---- Task inputs

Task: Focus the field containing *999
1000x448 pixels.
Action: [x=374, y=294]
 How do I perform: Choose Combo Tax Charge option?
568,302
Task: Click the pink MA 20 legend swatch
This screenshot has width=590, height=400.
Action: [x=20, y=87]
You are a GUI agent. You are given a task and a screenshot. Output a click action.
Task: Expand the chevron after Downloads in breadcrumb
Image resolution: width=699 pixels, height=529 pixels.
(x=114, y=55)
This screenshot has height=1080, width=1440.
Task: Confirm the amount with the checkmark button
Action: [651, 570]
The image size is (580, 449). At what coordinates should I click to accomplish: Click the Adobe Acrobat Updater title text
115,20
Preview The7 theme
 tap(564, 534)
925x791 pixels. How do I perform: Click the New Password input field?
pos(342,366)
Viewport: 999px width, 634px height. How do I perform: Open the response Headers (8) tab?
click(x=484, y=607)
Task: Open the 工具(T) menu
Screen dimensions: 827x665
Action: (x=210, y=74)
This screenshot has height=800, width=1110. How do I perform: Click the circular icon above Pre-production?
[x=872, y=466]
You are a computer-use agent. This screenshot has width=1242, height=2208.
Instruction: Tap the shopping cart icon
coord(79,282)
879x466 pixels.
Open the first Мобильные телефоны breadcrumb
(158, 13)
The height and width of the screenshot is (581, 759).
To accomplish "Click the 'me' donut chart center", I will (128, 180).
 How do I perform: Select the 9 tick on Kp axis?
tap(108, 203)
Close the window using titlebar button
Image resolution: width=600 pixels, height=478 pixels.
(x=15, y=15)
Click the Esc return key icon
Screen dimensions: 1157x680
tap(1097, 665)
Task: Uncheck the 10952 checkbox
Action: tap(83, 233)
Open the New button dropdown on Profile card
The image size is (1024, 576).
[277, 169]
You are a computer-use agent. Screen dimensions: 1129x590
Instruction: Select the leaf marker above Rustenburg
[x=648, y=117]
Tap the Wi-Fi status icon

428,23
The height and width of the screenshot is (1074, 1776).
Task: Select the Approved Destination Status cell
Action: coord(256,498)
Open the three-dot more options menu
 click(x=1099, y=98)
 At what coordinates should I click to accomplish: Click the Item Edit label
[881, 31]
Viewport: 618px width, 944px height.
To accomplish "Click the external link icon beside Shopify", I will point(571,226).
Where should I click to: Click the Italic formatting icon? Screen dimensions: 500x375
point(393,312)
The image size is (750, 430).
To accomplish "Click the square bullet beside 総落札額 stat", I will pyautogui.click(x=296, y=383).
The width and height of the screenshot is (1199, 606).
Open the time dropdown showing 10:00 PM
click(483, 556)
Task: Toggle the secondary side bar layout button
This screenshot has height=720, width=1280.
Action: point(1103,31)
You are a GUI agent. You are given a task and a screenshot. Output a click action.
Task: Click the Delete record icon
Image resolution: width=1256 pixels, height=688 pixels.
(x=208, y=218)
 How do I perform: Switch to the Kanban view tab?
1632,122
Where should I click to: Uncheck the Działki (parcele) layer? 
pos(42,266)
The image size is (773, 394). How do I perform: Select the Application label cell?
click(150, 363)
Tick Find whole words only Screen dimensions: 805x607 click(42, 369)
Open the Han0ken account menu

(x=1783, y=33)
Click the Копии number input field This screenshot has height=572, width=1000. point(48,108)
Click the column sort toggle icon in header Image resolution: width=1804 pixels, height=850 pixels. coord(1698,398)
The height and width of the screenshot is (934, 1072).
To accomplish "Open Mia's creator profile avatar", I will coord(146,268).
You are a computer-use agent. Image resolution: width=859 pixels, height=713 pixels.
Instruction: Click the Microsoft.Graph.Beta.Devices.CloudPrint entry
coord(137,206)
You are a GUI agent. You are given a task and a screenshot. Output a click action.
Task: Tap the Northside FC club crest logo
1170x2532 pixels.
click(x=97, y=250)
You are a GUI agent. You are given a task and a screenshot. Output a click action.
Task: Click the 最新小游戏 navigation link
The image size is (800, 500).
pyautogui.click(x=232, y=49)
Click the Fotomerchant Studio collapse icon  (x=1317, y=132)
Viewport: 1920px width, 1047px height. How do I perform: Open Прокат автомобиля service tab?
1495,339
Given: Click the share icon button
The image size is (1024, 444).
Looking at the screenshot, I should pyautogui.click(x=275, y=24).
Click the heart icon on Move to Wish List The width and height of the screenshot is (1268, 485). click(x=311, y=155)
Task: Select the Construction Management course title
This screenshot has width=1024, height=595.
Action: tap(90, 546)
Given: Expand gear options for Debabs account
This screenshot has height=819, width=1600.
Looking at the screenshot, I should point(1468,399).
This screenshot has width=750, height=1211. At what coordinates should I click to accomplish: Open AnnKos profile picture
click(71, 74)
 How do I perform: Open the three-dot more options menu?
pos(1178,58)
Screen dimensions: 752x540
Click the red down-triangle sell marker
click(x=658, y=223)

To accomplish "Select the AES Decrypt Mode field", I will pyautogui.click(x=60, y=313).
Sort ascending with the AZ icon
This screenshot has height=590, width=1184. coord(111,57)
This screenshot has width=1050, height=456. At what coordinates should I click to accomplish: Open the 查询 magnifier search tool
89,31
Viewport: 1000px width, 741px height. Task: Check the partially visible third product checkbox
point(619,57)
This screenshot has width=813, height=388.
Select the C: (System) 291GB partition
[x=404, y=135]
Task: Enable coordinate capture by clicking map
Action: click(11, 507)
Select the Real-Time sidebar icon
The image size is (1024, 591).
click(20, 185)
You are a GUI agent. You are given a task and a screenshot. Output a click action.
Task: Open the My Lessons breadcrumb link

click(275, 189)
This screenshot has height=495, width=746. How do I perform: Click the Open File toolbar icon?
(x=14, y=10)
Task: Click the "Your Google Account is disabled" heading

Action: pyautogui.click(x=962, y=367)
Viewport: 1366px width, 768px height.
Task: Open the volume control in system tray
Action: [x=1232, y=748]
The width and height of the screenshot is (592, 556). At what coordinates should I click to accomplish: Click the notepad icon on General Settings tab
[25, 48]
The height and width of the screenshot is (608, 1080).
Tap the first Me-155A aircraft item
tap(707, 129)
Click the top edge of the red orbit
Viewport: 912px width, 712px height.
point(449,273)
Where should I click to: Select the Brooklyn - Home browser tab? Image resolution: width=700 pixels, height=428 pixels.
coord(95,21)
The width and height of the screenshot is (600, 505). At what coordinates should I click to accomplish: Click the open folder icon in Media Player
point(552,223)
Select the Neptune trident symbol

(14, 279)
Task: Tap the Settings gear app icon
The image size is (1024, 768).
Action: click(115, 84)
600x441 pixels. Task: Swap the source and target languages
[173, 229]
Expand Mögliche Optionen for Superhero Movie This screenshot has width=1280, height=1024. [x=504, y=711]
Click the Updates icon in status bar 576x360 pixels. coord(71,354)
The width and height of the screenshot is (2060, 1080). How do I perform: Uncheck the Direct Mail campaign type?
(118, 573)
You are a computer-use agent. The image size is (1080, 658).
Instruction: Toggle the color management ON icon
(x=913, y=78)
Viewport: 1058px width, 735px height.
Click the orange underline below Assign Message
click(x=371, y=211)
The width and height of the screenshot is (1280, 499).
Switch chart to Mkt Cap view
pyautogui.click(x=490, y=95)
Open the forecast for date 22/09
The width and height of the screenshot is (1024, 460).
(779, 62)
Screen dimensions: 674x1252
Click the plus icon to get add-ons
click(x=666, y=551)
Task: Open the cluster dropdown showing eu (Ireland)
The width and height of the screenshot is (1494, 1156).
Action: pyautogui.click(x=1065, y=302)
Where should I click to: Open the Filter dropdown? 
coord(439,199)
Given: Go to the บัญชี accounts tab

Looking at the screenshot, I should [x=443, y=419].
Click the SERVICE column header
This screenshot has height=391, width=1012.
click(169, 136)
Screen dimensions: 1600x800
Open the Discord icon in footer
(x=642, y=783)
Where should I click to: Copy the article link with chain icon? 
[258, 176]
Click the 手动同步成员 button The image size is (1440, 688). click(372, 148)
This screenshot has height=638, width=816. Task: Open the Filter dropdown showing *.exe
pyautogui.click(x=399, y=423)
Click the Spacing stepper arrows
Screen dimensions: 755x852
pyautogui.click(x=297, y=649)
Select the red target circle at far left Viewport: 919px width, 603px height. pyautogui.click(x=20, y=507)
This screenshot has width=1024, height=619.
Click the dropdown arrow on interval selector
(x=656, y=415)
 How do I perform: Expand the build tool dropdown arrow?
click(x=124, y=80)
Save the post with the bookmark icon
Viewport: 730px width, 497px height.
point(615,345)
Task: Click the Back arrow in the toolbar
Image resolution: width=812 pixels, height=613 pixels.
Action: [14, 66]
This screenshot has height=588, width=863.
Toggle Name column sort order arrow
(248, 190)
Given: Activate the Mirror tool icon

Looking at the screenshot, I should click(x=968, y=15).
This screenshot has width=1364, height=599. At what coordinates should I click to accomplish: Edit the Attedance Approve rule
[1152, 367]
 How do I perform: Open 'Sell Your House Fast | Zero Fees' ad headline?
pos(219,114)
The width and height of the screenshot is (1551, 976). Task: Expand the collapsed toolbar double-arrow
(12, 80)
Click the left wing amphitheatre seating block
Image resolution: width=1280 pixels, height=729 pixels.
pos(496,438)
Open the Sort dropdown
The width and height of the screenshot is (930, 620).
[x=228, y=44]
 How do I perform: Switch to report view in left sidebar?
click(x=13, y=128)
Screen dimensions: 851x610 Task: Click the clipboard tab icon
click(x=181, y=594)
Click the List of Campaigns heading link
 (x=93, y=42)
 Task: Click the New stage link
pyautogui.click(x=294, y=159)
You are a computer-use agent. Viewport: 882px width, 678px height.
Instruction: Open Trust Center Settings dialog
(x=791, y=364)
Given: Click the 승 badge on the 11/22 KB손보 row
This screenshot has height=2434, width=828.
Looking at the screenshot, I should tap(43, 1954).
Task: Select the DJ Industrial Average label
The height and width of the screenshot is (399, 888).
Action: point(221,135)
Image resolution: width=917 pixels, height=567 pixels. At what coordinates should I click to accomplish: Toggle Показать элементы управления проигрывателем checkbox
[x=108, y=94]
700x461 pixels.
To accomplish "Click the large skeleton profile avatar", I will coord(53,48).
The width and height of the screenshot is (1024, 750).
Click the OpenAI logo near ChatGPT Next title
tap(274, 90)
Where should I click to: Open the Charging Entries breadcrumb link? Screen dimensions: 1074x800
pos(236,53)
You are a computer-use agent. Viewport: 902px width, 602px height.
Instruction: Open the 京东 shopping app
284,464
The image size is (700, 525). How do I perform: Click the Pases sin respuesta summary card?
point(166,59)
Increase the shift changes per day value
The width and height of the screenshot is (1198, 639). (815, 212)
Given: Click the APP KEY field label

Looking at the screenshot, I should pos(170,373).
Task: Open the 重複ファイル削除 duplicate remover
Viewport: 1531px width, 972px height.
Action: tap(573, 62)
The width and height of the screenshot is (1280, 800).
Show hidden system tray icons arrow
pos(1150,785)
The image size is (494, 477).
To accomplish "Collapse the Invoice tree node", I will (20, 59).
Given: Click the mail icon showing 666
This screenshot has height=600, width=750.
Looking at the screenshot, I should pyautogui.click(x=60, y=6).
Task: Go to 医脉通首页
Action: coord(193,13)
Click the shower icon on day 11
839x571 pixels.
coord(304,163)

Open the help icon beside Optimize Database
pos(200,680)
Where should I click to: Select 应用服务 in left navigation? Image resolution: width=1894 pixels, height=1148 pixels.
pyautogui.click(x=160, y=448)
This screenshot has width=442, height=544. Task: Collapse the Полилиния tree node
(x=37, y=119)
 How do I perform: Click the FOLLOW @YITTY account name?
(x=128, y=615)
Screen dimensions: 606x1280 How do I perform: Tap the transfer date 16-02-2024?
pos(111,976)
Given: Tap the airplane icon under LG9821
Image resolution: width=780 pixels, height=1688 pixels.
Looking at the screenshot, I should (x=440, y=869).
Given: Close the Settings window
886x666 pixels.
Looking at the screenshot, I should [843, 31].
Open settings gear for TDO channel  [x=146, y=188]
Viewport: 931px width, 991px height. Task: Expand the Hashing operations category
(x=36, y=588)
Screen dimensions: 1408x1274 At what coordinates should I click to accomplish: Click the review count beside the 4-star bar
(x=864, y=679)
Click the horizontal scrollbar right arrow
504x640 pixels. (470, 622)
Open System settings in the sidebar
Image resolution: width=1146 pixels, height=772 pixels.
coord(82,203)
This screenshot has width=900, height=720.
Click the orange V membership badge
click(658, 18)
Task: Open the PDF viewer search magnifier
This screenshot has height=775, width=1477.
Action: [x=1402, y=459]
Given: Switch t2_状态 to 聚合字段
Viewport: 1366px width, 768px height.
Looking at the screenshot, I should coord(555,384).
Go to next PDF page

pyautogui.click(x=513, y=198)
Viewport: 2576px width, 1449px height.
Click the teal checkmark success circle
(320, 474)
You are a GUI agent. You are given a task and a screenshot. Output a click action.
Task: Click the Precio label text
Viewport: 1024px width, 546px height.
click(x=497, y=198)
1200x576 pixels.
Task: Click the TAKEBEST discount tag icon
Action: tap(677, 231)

--------

What you have to do:
Exact copies of the lines from the one containing "Click the horizontal scrollbar right arrow" through the end of the listing, both included, are the only thing wanted.

Task output:
Click the horizontal scrollbar right arrow
504x640 pixels. (470, 622)
Open System settings in the sidebar
Image resolution: width=1146 pixels, height=772 pixels.
coord(82,203)
This screenshot has width=900, height=720.
Click the orange V membership badge
click(658, 18)
Task: Open the PDF viewer search magnifier
This screenshot has height=775, width=1477.
Action: [x=1402, y=459]
Given: Switch t2_状态 to 聚合字段
Viewport: 1366px width, 768px height.
Looking at the screenshot, I should coord(555,384).
Go to next PDF page

pyautogui.click(x=513, y=198)
Viewport: 2576px width, 1449px height.
Click the teal checkmark success circle
(320, 474)
You are a GUI agent. You are given a task and a screenshot. Output a click action.
Task: Click the Precio label text
Viewport: 1024px width, 546px height.
click(x=497, y=198)
1200x576 pixels.
Task: Click the TAKEBEST discount tag icon
Action: tap(677, 231)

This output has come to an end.